处理后,诱变菌液在红灯下稀释,取0.2mL 处理菌液均匀涂布于20mL加富高氏一号平板上。
将10-8、10-9、10-10稀释液每处理涂平板5个以上。
28℃培养48h,将指示菌孢子悬浮液喷于平板表面,再28℃培养48h后选40~50个抑菌圈直径与单菌落直径比值(H/C)较大的突变株转接到加富高氏一号斜面培养。
2)紫外线+氯化锂菌液同前方法分别进行紫外诱变处理1、3、5、7min后,用磷酸缓冲液稀释,将10-8、10-9、10-10稀释液涂布于含有0.02%的氯化锂诱变培养基上,28℃培养48h,将指示菌孢子悬浮液喷于平板表面,再28℃培养48h后选40~50个抑菌圈直径与单菌落直径比值(H/C)较大的突变株转接到加富高氏一号斜面培养。

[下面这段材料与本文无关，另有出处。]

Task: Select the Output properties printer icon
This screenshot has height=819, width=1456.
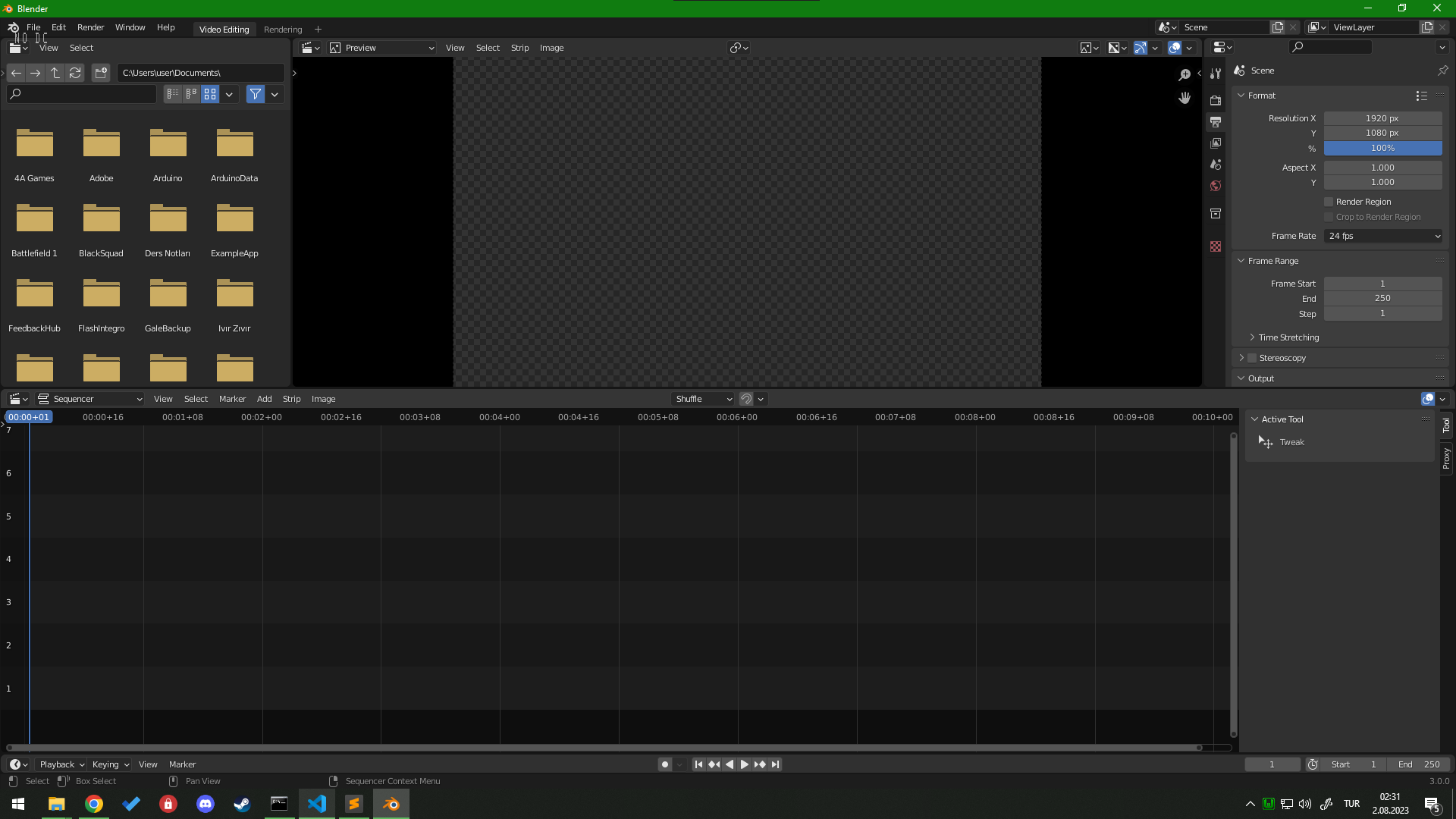Action: (x=1216, y=122)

3)NTG菌种孢子悬浮液洗入三角瓶(内放玻璃珠),涡漩品振荡5分钟,以无菌脱脂棉过滤,得孢子悬浮液。
NTG 配制NTG 结晶10mg,加助溶剂甲酸胺0.05ml,加pH 6的磷酸盐缓冲液,配成4000µg/ml原液。
诱变处理取0.5m1菌液,分别加人不同浓度的NTG 0.5ml,使最终浓度为2000、1000和500 µg/ml,对照只加缓冲液。
28℃静置处理1h、2h,用生理盐水稀释以终止反应。
用磷酸缓冲液稀释,将10-8、10-9、10-10稀释液涂布于含有0.02%的氯化锂诱变培养基上,28℃培养48h,将指示菌孢子悬浮液喷于平板表面,再28℃培养48h后选40~50个抑菌圈直径与单菌落直径比值(H/C)较大的突变株转接到加富高氏一号斜面培养。